Is every operator unitary equivalent to a banded operator? Let $H$ be an infinite dimensional separable Hilbert space and $B(H)$ the algebra of bounded operators. **Definition** : Let $(e_{n})_{n \in \mathbb{N}}$ be an orthonormal basis. $T \in B(H)$ is **banded** if $\exists r \in \mathbb{N}$ such that $ (Te_{n}, e_{m})\ne 0 \Rightarrow \vert n-m \vert \leq r$. > Is every operator unitary equivalent to a banded operator ? **Remark** : A _banded_ operator is a thick generalization of a diagonal operator.

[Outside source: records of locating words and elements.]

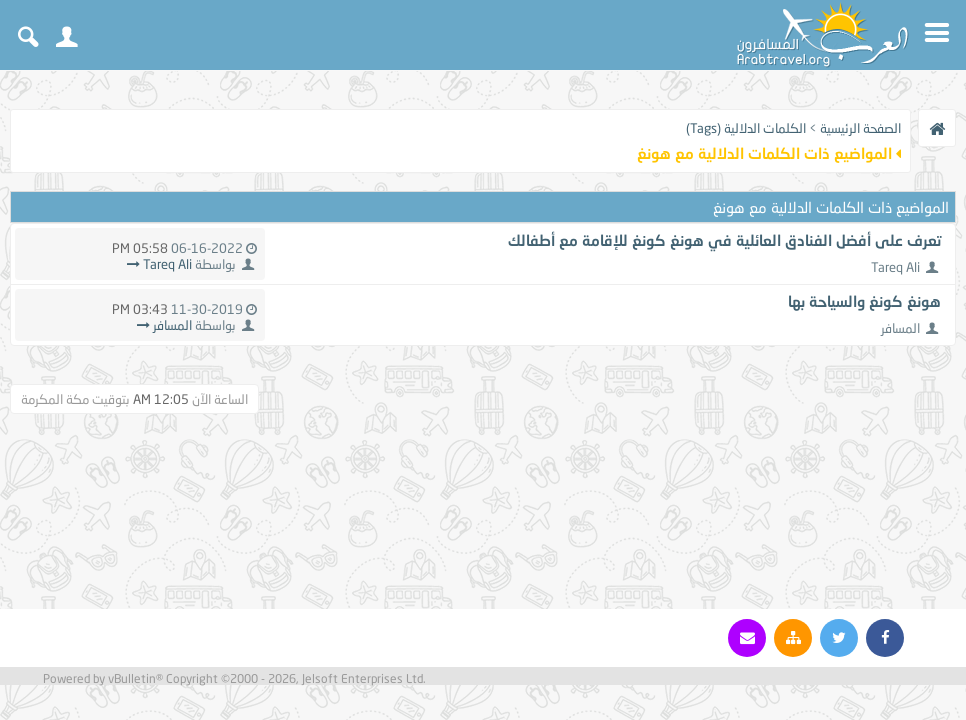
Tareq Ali (895, 267)
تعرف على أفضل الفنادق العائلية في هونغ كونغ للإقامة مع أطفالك (724, 240)
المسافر (900, 328)
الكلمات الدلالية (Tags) (746, 128)
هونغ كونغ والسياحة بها (864, 301)
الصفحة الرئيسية (860, 128)
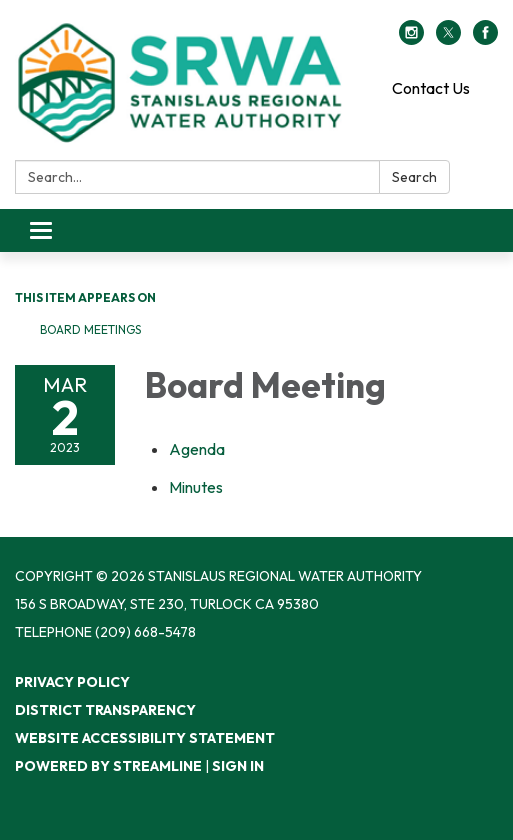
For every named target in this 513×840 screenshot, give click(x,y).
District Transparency (105, 710)
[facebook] (485, 39)
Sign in (238, 766)
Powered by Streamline (108, 766)
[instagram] (411, 39)
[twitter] (448, 39)
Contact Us (431, 88)
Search (414, 177)
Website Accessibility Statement (145, 738)
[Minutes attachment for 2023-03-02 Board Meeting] (196, 487)
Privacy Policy (72, 682)
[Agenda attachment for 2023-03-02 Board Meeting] (197, 449)
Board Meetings (90, 329)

It's also a finite sum of finite product of weight shift operators.

N. Ozawa answered "no" here :
<< The $C^{*}$-algebra on $ℓ^{2}(\mathbb{Z})$ generated by the banded operators (aka the uniform Roe algebra of $\mathbb{Z}$) is canonically isomorphic as $ℓ^{∞}(\mathbb{Z})⋊\mathbb{Z}$, which is nuclear and has tracial states (coming from invariant means on $\mathbb{Z}$). So, any operator which is unitarily equivalent to a banded operator generates an exact $C^{*}$-algebra having tracial states, which is not the case in general >>.

For more details, see the sections 16.3 and 16.4 of his book with Nate Brown.

D. Voiculescu gave the first example of quasidiagonal operators which don't generate exact $C^{*}$-algebras:
_A note on quasidiagonal operators_ , Operator Theory, 1988, 265-274.